PARTS OF THE EXERCISE:
1. Reproduce the passage of the Detroit murals text verbatim, between "Early in the" and "in the works.", inclusive.
2. Write the next part of the text on Rivera's Detroit murals, picking up after its final sentence.

TEXT BLOCK:
+--
Early in the Depression, Diego Rivera was commissioned by Edsel Ford to create a series of murals in the gallery of the Detroit Institute of Arts, giant frescos whose theme would be America's industrial might. This volume studies the astonishing results and gives us a remarkably close look at Diego and his wife, Frida Kahlo. Rivera's Detroit Industry murals are one of this country's greatest treasures. In addition to providing full coverage and analysis of the murals, the book includes chapters on the murals' planning and antecedents, Rivera's working methods (which can be read as a primer on frescos), Diego and Frida's lives for their nine months in Detroit, and the public's dramatic response to the strong socialist/communist themes in the works.
"Rivera reached a level of understanding about himself, his work, and the world that is reflected in the Detroit murals and that does not appear in any of his work before or after. . . In its Pan-American perspective, thematic richness, complexity of design, boldness of presentation, and vibrance of color, the Detroit mural cycle has no peer in the history of modern art. _Detroit Industry_ remains today a historical record of a fictive past, a utopian vision of the industrial culture of Detroit played out on a cosmic scale, an inspiration to the entrepreneur and social reformer alike, and a monumental modern work of art to be contemplated, studied, and enjoyed."
+--
SUPPLIED INFORMATION:
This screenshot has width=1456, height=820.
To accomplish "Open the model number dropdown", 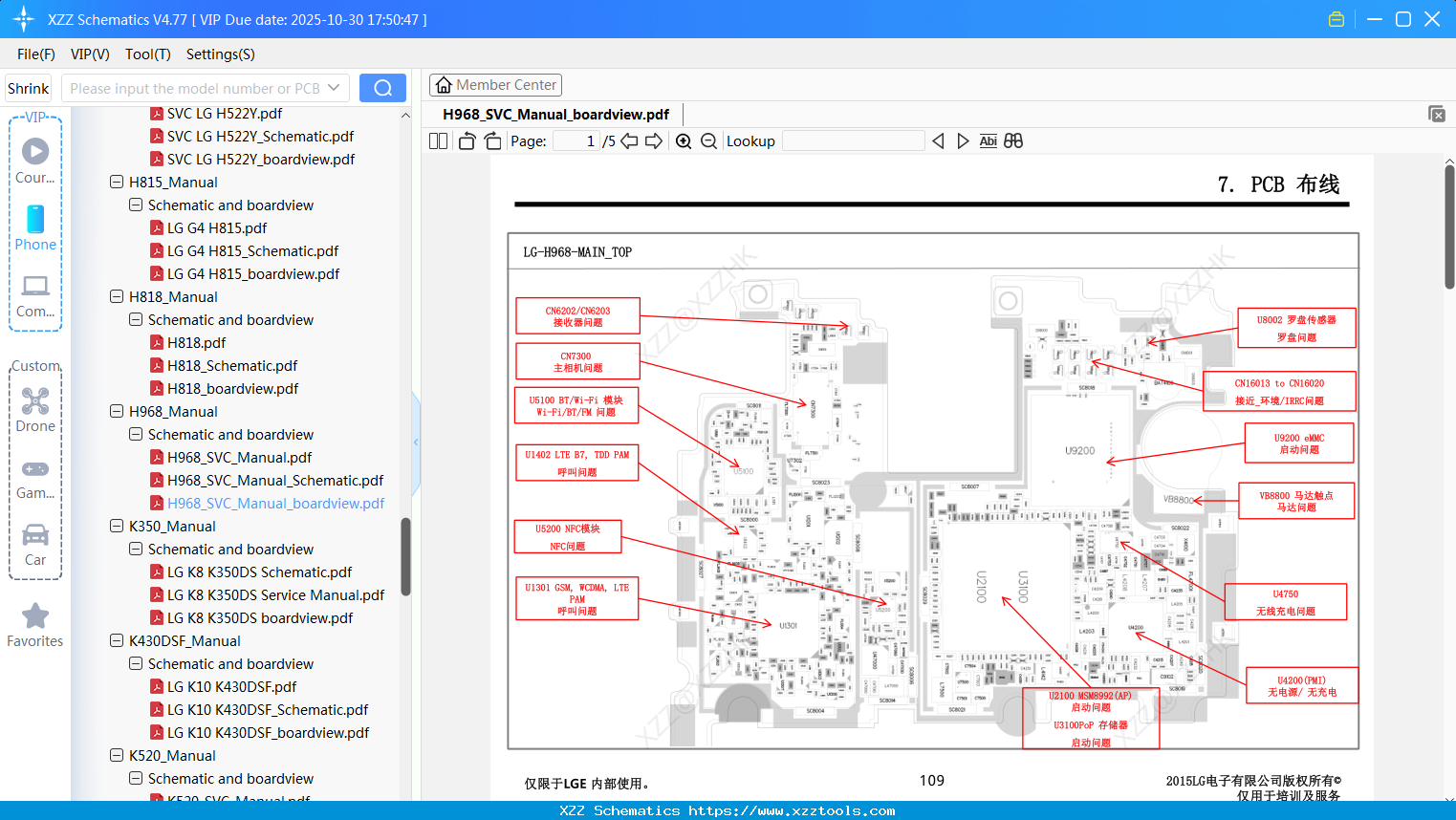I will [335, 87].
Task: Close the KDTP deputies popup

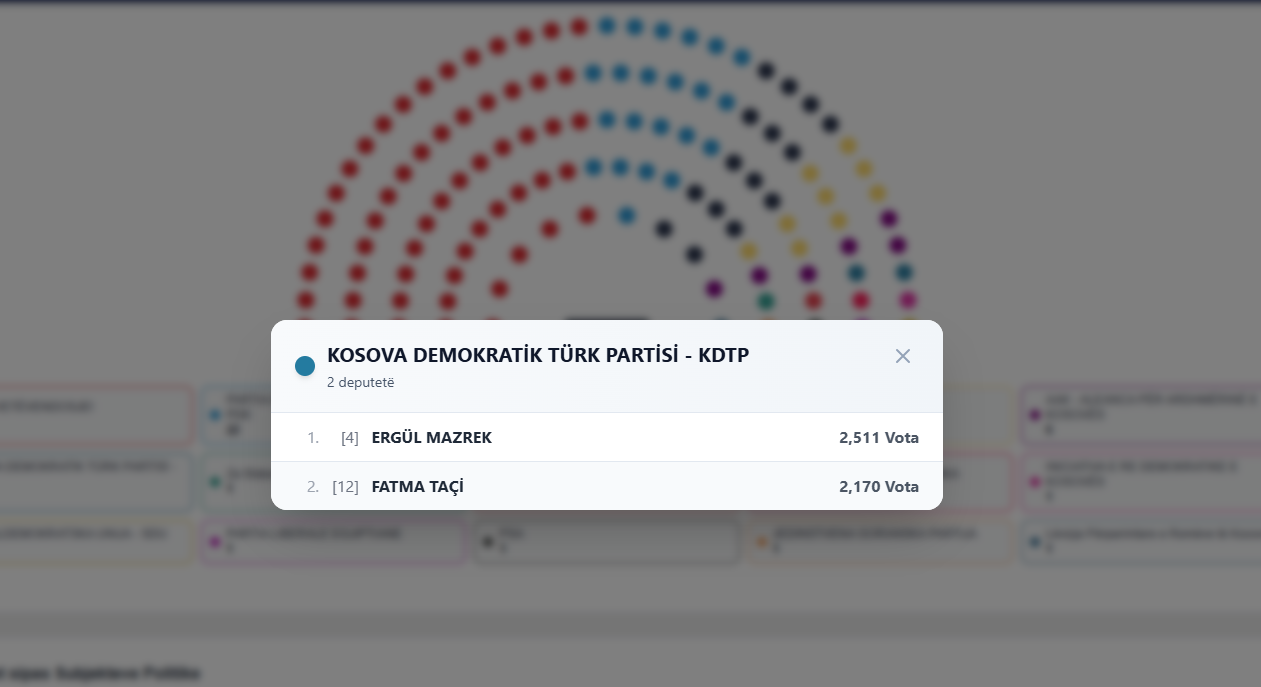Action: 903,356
+--
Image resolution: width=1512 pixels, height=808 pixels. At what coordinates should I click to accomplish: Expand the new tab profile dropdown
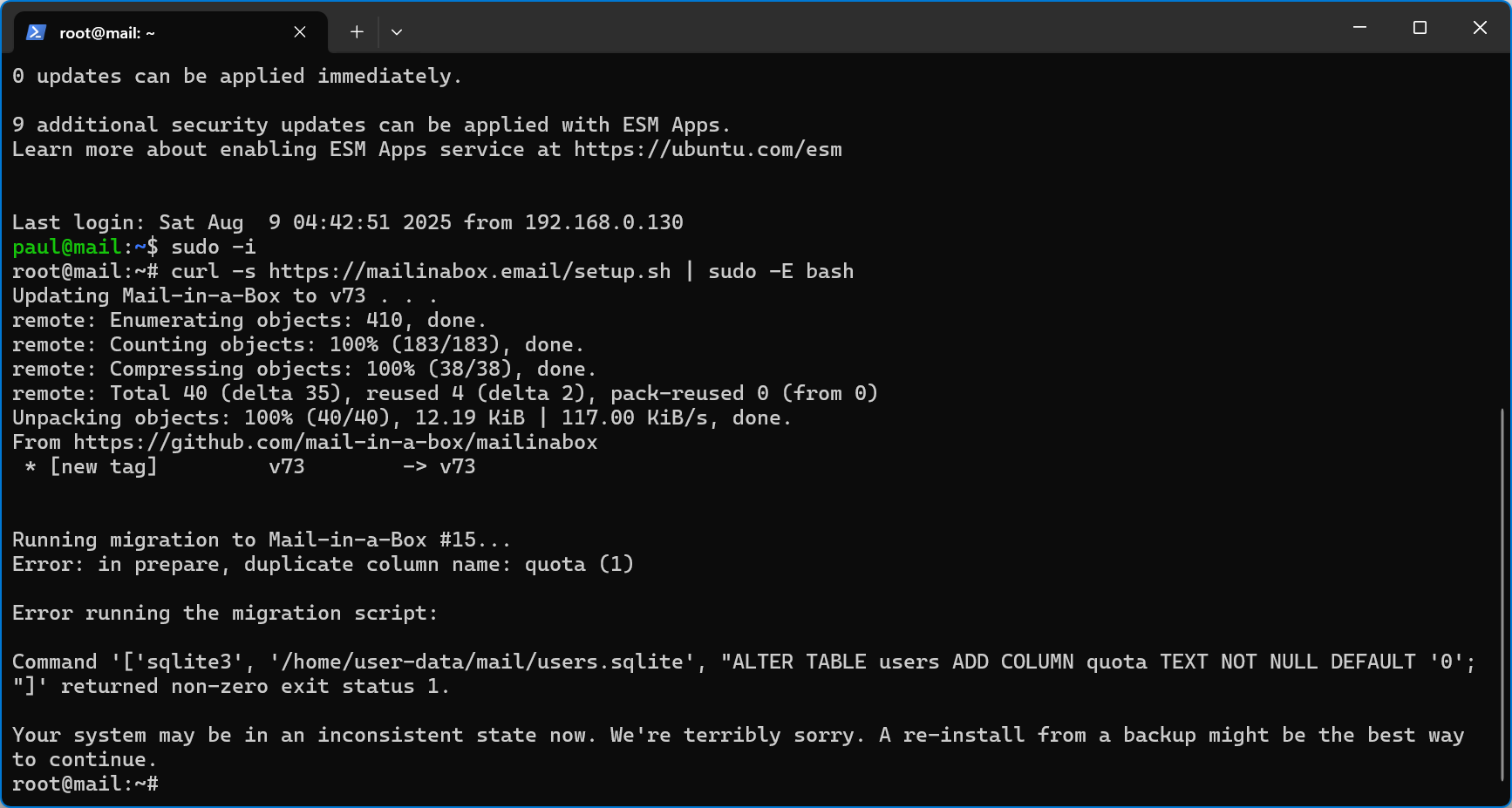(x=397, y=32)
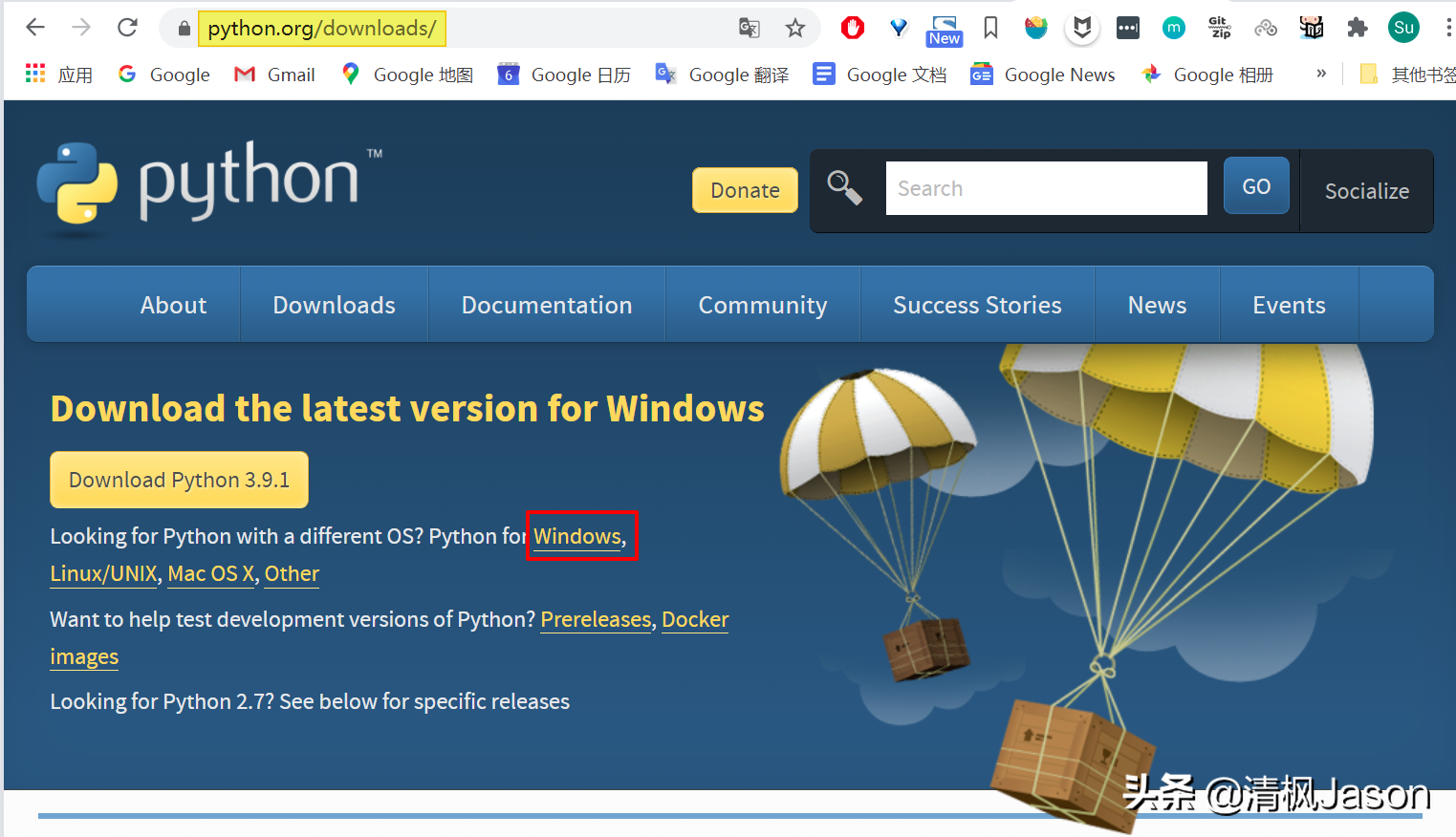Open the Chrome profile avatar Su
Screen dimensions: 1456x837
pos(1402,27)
+--
RESPONSES:
1.
Early in the Depression, Diego Rivera was commissioned by Edsel Ford to create a series of murals in the gallery of the Detroit Institute of Arts, giant frescos whose theme would be America's industrial might. This volume studies the astonishing results and gives us a remarkably close look at Diego and his wife, Frida Kahlo. Rivera's Detroit Industry murals are one of this country's greatest treasures. In addition to providing full coverage and analysis of the murals, the book includes chapters on the murals' planning and antecedents, Rivera's working methods (which can be read as a primer on frescos), Diego and Frida's lives for their nine months in Detroit, and the public's dramatic response to the strong socialist/communist themes in the works.

2.
I was down in Detroit a few months ago, and had the ability to visit the DIA in ideal conditions, when they were limiting the number of admittances (due to COVID-19), yet most of the galleries - and the Rivera courtyard - were open. I haven't seen the DIA ever look better - and I was able to spend a good half hour contemplating the _Detroit Industry_ murals without the pressure of crowds (and school groups, hahaha). I left convinced more than ever that it really is a great work of art, and Detroit is incredibly fortunate that the circumstances of its creation worked out the way they did. Linda Bank Downs does a fine job of showing how everything had to come together "just right" in order for the mural sequence to be such an ideal representation of its creator, its patrons, and its city.